## [READING TEXT]
╭──

There are three basic policy alternatives for solving the problems of our “insolvent” large banks. We can liquidate them, reorganize them using conservatorships, or provide them with Government subsidization in the hopes that the market value of their troubled assets will rise, and that liquidity and enough asset value to achieve solvency will be restored. The Obama Administration, in following the Geithner Plan, has chosen to follow the third alternative, in spite of much public advice from a growing chorus of the nation’s most prominent economists favoring the second alternative.
Given that the Administration has decided to go with the theory of its own, overly homogeneous, economic team, and given the amount and quality of dissent outside that team, I think it’s imperative that it provide transparency and accountability for its policy. In particular, I think the Administration should share with us its answer to the question of how it will monitor and evaluate whether its policy is a success or a failure. What evidence would the Administration accept in order to conclude that their policy of subsidization has failed and is based on a false theory, and that another alternative and decision model about what will work, such as the reorganization alternative should be tried? Will the Administration evaluate its policy as a failure if the big banks survive, but the people who use their credit facilities find, for example, that their interest costs on a $10,000 credit card debt rise from $600 to $1200 or even $3,000 per year? Will they consider it a failure, if the big banks concentrate the banking industry further by absorbing still more of the small banks? Will they consider it a failure if their PPIP raises the market value of toxic assets by only 20%? Will they consider it a failure if the banks are saved, but the public becomes so alienated by the flow of trillions of dollars to the Banks and their bondholders and shareholders that the Administration has no political capital left for its Health Care, Energy, and Education Programs, not to mention the additional economic stimulus package it may need in the fall?
The Administration has been relatively silent on the question of how it would know whether its subsidization policy has failed, and neither the Congress nor its critics have pressured them to answer it. Why not? Without an answer, the Administration is free to shift its success and failure criteria as we move down the subsidization road, in much the same way that the Bush Administration went down its troublesome road in Iraq, constantly shifting its justification for the War, and losing its credibility along the way. That sort of thing is not a scenario we can afford here. The Banks stand athwart our critical path toward prosperity, and they’re currently blocking that path. We can’t afford to simply have them squat there, while we lose 600,000 jobs per month from main street. We need the criteria for recognizing failure and shifting to another policy/strategy/theory right now. And, if the subsidization alternative fails, we need to move on to one of the other theories without mourning its failure, and without further delay.

╰──

## [DATASET]
╭──

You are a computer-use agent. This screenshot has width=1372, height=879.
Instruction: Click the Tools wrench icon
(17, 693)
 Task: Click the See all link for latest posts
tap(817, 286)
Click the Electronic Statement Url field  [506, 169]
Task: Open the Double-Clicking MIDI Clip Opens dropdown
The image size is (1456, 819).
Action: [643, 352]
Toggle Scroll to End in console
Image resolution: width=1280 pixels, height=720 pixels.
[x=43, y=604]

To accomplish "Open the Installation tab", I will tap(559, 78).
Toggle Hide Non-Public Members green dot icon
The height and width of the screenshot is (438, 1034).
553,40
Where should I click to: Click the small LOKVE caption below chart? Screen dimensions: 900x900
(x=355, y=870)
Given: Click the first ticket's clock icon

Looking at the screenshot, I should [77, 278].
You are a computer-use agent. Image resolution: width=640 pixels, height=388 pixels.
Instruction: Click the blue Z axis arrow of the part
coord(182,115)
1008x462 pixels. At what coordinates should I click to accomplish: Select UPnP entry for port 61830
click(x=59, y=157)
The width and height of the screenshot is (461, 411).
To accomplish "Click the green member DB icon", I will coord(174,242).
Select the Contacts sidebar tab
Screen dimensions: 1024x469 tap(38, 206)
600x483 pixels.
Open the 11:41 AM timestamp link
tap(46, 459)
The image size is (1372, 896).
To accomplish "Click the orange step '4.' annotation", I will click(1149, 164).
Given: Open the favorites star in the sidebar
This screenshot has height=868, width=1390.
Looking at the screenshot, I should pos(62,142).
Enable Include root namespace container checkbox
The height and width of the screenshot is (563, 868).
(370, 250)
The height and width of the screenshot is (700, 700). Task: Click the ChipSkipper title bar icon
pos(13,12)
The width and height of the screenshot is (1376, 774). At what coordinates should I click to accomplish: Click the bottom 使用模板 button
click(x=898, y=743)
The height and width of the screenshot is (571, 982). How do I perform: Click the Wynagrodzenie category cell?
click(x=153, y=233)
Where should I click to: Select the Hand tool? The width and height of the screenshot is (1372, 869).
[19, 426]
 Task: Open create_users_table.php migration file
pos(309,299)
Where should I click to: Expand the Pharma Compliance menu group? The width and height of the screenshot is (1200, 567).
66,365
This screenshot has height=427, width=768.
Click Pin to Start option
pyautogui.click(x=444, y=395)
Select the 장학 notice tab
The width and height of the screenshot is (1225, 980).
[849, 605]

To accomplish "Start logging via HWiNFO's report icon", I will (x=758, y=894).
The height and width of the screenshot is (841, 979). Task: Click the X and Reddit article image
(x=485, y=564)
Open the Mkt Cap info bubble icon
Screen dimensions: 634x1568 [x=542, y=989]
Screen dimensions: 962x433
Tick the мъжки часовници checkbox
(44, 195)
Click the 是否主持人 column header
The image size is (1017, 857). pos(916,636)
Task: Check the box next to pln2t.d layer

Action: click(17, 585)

╰──

## [EXERCISE A]
Copy everything in the bank policy passage from "There are three" down to "the second alternative.", swapping "conservatorships" for "receiverships".
## [EXERCISE B]
Decide whether each statement agrees with the bank policy passage. (i) The Administration chose the reorganization alternative. (ii) Jobs are being lost at a rate of 600,000 per month. (iii) Congress has pressured the Administration to say how it would judge its policy a failure.
## [EXERCISE C]
In the bank policy passage, how large is the credit card debt used as an example?

## [WRITTEN ANSWER A]
There are three basic policy alternatives for solving the problems of our “insolvent” large banks. We can liquidate them, reorganize them using receiverships, or provide them with Government subsidization in the hopes that the market value of their troubled assets will rise, and that liquidity and enough asset value to achieve solvency will be restored. The Obama Administration, in following the Geithner Plan, has chosen to follow the third alternative, in spite of much public advice from a growing chorus of the nation’s most prominent economists favoring the second alternative.

## [WRITTEN ANSWER B]
(i) No: "has chosen to follow the third alternative," which is subsidization.
(ii) Yes: "while we lose 600,000 jobs per month from main street."
(iii) No: "neither the Congress nor its critics have pressured them to answer it."

## [WRITTEN ANSWER C]
$10,000